Una sensibilità per l'ambiente in crescita, ma insufficiente

Gli effetti devastanti sull’ambiente sono stati per troppo tempo trascurati dalla comunità internazionale. L'attenzione registrò un picco negli anni '70 con la guerra del Vietnam, ricorda l’Agenzia delle Nazioni Unite per l’Ambiente, quando l’utilizzo dell’erbicida tossico Agent Orange da parte degli Stati Uniti causò una massiccia deforestazione e contaminazione chimica. Ma casi di gravi danni ambientali si sono ripetuti durante la Guerra del Golfo del 1990-1991 con la distruzione intenzionale di oltre 600 pozzi di petrolio in Kuwait, e poi in Kosovo nel 1999 con il bombardamento di decine di siti industriali o ancora pensiamo alle 12.000–15.000 tonnellate di olio combustibile sversate nel Mar Mediterraneo nel 2006 in seguito al bombardamento della centrale elettrica libanese di Jiyeh. Anche la guerra in Iraq contro il sedicente Stato islamico ha lasciato dietro di sé una profonda crisi ambientale con l’incendio di diversi pozzi di petrolio.

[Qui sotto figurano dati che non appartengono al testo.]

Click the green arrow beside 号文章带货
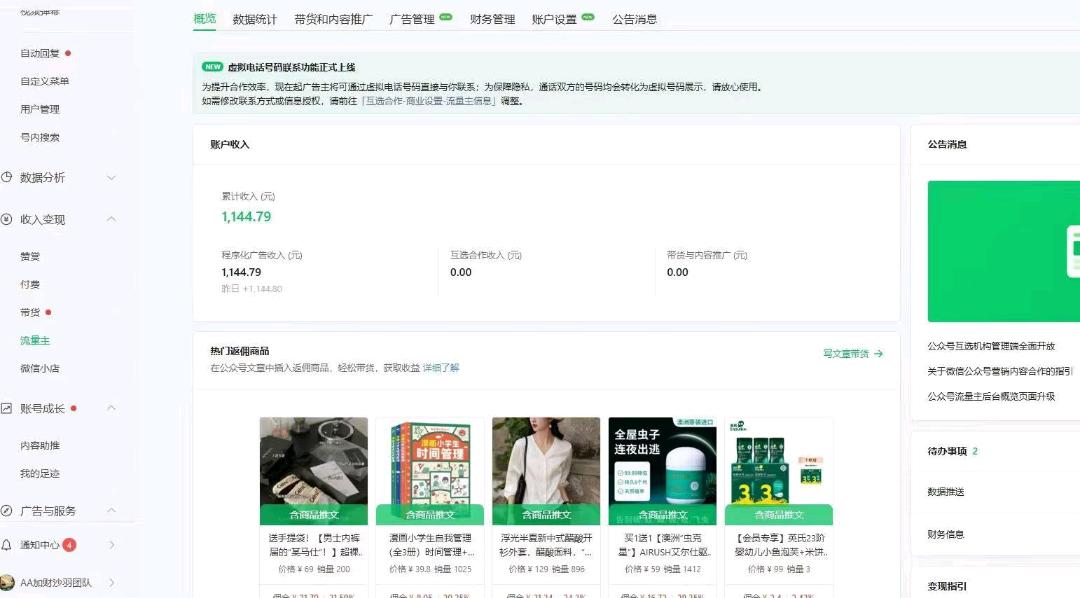Screen dimensions: 1080x598 [x=877, y=353]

La Santa Sede: favorire l'approccio multilaterale e il dialogo

Oggi, nonostante l’impegno di diverse agenzie delle Nazioni Unite e l’adozione di nuovi strumenti legali di protezione, l’ambiente continua a subire l'impatto dei conflitti armati in tutto il mondo. Che cosa si potrebbe fare di più? E' ancora a don Kureethadam che giriamo la domanda: "Per quanto riguarda gli strumenti giuridici - ci risponde - ce ne sono, ma sappiamo che alle Nazioni Unite spetta poi assicurare, in qualche modo, che la comunità internazionale rispetti queste leggi, ma la loro messa in pratica lascia ancora molto, molto a desiderare. Ciò che la Santa Sede ha sempre sostenuto è un approccio multilaterale attraverso il dialogo che è molto importante. Il dialogo avviene quando consideriamo l'altro uguale a noi, come fratello e sorella, ma anche quando vediamo tutti come fratelli. Papa Francesco difende questo concetto dell'amore comune, l'amore pubblico, mi passi la parola, l'amore politico, che possiamo mettere in pratica anche nella sfera della società civile. Allora la via maestra rimane sempre quella del dialogo, del camminare assieme, perché Dio ha voluto che noi abitiamo in questa casa comune come fratelli e sorelle, come una sola famiglia umana".